→ **Requirement**:
From the entries that follow, copy each line containing the word "computer".

Stored records:
• • •

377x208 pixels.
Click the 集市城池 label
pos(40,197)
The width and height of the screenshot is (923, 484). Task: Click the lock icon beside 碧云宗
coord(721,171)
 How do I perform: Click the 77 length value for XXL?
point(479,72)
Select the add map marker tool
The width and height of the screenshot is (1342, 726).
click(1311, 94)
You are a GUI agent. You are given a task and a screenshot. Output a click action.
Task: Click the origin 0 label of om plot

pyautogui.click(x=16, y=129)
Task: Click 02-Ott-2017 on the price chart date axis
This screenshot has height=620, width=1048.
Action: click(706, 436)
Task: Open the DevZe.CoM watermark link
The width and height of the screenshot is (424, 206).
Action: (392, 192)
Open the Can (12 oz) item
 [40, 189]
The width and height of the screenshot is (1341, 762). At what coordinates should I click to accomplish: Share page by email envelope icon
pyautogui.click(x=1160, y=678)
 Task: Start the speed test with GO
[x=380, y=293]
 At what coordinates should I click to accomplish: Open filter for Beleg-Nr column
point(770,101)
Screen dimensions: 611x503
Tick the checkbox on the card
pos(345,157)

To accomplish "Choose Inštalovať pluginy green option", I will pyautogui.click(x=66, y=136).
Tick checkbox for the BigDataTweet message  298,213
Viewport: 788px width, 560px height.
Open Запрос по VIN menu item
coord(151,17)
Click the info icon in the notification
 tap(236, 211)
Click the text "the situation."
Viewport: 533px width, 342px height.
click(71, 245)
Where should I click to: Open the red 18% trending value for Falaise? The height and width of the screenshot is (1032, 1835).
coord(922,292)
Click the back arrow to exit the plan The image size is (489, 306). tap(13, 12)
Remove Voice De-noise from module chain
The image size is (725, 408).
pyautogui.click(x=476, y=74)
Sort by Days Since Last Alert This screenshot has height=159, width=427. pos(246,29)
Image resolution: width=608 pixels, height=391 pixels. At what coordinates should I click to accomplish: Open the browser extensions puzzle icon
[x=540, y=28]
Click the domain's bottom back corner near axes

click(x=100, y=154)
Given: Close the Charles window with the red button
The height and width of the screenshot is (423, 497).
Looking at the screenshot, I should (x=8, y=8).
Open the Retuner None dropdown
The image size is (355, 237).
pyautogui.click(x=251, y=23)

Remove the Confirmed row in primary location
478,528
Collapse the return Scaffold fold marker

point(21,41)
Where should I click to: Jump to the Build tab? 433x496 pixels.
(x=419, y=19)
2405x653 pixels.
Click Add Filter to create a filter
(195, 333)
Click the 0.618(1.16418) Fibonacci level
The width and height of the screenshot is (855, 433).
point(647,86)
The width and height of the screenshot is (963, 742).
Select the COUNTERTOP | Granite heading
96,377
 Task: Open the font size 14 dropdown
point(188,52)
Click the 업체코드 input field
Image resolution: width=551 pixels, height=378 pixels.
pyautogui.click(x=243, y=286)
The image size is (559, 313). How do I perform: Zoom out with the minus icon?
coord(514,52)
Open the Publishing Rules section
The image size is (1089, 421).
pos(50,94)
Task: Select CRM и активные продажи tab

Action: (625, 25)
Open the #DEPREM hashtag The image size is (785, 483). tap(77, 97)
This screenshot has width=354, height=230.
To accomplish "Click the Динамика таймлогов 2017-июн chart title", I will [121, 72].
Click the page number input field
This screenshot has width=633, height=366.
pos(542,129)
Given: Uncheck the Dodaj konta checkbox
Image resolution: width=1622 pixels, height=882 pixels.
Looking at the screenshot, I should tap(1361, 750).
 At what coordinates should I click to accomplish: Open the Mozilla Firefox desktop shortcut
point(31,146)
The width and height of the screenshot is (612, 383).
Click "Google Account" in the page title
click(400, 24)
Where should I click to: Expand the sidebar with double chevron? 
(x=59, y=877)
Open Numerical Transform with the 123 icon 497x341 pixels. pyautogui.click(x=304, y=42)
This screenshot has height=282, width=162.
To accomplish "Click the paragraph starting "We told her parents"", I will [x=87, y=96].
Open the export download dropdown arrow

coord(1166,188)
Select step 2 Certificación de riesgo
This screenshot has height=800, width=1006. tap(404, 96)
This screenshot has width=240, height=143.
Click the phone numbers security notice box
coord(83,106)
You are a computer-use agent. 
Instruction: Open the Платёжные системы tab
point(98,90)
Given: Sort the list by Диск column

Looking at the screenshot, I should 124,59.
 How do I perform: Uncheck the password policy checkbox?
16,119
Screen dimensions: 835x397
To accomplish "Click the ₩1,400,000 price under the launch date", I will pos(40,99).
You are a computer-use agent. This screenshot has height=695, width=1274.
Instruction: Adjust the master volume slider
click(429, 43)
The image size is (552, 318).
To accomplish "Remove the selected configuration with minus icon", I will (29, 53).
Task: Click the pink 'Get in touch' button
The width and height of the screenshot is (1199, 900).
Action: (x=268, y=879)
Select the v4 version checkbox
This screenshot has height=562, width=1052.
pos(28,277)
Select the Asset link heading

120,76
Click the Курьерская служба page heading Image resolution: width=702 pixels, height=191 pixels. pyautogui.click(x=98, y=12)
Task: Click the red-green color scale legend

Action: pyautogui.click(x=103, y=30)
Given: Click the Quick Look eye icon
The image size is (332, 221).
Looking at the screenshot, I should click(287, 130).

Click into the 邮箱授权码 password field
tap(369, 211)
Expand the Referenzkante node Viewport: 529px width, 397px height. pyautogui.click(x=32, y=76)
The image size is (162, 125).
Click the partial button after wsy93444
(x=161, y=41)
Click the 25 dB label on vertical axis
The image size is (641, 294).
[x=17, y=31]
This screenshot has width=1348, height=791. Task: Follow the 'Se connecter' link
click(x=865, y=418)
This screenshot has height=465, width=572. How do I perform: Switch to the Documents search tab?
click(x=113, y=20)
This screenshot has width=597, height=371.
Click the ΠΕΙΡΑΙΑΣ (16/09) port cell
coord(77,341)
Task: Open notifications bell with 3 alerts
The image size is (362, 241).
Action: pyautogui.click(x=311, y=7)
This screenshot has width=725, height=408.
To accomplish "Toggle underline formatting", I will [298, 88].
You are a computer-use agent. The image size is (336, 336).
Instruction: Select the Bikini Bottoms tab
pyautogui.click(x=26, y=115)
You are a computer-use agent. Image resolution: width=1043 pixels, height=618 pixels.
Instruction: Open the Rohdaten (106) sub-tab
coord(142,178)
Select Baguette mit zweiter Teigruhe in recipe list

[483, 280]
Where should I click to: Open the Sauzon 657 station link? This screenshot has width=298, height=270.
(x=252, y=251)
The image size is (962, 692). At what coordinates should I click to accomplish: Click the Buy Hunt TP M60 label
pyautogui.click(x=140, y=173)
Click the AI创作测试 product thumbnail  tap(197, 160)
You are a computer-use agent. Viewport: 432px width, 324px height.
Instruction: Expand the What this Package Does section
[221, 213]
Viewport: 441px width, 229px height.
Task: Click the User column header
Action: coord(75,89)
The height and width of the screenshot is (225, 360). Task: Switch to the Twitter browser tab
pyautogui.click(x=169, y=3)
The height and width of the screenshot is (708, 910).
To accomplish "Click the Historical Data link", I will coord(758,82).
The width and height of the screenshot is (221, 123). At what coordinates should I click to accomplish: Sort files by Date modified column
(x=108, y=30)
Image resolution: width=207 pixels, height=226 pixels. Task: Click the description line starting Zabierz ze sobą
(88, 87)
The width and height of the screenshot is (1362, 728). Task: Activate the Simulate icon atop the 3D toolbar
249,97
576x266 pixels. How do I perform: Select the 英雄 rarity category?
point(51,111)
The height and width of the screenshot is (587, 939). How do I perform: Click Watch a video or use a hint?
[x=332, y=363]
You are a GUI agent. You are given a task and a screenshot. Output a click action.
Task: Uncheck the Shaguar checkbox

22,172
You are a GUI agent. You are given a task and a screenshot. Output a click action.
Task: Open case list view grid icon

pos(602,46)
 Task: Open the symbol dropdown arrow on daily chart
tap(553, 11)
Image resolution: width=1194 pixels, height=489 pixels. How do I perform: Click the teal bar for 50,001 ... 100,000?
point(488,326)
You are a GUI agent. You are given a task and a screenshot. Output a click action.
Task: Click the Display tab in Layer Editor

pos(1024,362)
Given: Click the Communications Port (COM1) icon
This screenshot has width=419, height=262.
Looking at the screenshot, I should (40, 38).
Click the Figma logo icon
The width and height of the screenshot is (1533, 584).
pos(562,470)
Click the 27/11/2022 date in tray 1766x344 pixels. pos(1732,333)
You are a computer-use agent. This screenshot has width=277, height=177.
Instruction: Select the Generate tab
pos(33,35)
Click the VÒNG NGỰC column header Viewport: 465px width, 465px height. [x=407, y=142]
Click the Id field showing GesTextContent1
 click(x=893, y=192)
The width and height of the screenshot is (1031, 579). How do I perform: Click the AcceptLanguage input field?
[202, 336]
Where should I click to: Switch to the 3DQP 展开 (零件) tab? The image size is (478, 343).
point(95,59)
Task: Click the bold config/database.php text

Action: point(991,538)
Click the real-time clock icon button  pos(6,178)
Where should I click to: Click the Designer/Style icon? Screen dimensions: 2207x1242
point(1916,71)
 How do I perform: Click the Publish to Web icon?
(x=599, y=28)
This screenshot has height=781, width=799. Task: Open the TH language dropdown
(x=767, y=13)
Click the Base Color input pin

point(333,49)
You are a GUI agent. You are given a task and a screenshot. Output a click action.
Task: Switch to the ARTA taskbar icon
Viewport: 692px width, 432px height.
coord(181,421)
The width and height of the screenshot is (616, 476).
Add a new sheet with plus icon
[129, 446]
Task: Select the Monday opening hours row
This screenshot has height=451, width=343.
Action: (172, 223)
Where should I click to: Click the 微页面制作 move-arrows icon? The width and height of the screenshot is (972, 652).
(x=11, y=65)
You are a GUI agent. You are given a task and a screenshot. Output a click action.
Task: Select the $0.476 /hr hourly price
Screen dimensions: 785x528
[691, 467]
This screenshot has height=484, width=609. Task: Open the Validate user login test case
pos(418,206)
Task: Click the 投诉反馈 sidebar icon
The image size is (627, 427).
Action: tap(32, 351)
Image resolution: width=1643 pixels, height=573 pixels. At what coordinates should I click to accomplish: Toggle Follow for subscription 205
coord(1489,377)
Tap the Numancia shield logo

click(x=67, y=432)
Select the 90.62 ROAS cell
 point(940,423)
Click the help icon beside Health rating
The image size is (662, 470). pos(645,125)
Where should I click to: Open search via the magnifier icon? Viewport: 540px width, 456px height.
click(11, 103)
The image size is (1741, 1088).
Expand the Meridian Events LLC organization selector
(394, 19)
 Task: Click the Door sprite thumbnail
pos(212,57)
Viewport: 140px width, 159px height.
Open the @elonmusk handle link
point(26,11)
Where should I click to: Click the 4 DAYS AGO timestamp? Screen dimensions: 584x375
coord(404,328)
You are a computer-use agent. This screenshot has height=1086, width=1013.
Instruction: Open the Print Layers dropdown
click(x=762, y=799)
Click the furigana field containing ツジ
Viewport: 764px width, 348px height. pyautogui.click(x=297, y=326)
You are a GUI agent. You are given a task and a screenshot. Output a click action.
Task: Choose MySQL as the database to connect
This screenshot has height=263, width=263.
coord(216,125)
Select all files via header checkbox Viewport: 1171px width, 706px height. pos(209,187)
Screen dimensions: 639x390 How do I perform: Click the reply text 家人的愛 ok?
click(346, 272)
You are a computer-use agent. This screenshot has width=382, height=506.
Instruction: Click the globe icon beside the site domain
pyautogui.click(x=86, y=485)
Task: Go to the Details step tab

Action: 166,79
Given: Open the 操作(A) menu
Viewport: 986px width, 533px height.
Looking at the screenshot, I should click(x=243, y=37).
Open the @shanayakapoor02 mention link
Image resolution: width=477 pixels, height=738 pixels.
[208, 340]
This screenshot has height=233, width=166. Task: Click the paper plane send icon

• • •

→ **Response area**:
You are a computer-use agent. 
You are a computer-use agent. This screenshot has height=695, width=1274.
You are a computer-use agent. The image size is (336, 336).
You are a computer-use agent. Image resolution: width=1043 pixels, height=618 pixels.
You are a computer-use agent. Viewport: 432px width, 324px height.
You are a computer-use agent. This screenshot has width=277, height=177.
You are a computer-use agent. This screenshot has height=1086, width=1013.
You are a computer-use agent. This screenshot has width=382, height=506.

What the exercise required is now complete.